▶ _WHAT YOU SHOULD DO_
Pull each line holding "computer" out of the entries below.

------ DATA PROVIDED ------

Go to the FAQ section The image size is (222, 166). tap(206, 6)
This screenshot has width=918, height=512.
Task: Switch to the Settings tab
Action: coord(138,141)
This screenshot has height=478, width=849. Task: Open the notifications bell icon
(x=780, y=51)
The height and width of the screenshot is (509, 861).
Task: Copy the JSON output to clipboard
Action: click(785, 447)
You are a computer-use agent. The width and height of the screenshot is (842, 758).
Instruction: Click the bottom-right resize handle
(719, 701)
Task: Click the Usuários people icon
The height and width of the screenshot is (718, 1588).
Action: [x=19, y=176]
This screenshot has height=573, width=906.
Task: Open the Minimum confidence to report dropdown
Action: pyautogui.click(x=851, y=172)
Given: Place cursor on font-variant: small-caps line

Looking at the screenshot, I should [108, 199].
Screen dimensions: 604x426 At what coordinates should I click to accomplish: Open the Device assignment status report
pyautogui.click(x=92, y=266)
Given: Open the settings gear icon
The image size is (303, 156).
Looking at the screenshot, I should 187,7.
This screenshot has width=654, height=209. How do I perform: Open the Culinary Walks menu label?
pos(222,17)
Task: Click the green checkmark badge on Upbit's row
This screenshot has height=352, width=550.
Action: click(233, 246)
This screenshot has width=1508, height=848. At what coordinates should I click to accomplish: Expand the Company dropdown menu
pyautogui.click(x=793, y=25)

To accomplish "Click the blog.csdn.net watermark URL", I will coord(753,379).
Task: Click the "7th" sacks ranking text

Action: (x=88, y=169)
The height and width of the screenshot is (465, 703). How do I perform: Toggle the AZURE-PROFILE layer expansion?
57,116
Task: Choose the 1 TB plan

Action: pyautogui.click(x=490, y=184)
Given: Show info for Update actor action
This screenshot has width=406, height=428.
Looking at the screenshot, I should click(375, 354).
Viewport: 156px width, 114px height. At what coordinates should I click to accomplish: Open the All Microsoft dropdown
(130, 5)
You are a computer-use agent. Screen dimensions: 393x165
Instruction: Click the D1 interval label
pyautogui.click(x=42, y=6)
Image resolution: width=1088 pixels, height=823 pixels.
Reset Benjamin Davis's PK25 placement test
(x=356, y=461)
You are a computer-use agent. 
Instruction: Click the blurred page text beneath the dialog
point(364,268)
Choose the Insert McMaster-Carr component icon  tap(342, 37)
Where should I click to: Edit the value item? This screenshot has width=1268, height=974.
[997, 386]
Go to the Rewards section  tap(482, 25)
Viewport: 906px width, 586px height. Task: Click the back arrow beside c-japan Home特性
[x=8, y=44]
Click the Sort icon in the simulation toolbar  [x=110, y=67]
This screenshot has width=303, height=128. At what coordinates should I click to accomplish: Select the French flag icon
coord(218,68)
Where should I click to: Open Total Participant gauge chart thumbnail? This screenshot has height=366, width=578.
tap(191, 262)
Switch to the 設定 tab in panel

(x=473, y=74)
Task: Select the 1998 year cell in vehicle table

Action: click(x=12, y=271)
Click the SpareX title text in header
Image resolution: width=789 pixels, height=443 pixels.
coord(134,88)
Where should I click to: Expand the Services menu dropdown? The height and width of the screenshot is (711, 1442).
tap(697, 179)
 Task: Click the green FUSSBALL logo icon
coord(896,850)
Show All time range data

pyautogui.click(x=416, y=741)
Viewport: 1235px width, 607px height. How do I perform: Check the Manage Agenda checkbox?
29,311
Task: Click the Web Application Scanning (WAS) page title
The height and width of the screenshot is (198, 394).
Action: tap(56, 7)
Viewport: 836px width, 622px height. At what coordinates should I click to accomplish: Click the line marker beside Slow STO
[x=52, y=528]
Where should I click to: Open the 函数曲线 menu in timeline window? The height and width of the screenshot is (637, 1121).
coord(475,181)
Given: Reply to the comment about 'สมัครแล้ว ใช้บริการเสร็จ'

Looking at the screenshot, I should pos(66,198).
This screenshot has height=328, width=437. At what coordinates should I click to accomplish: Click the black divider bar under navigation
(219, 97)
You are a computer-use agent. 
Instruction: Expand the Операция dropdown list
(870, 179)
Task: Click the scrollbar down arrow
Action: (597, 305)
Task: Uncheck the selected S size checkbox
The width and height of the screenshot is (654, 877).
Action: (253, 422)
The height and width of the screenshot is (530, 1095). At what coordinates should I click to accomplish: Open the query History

------

▶ _TASK OUTPUT_
You are a computer-use agent. The width and height of the screenshot is (842, 758).
You are a computer-use agent. Screen dimensions: 393x165
You are a computer-use agent. 
You are a computer-use agent. 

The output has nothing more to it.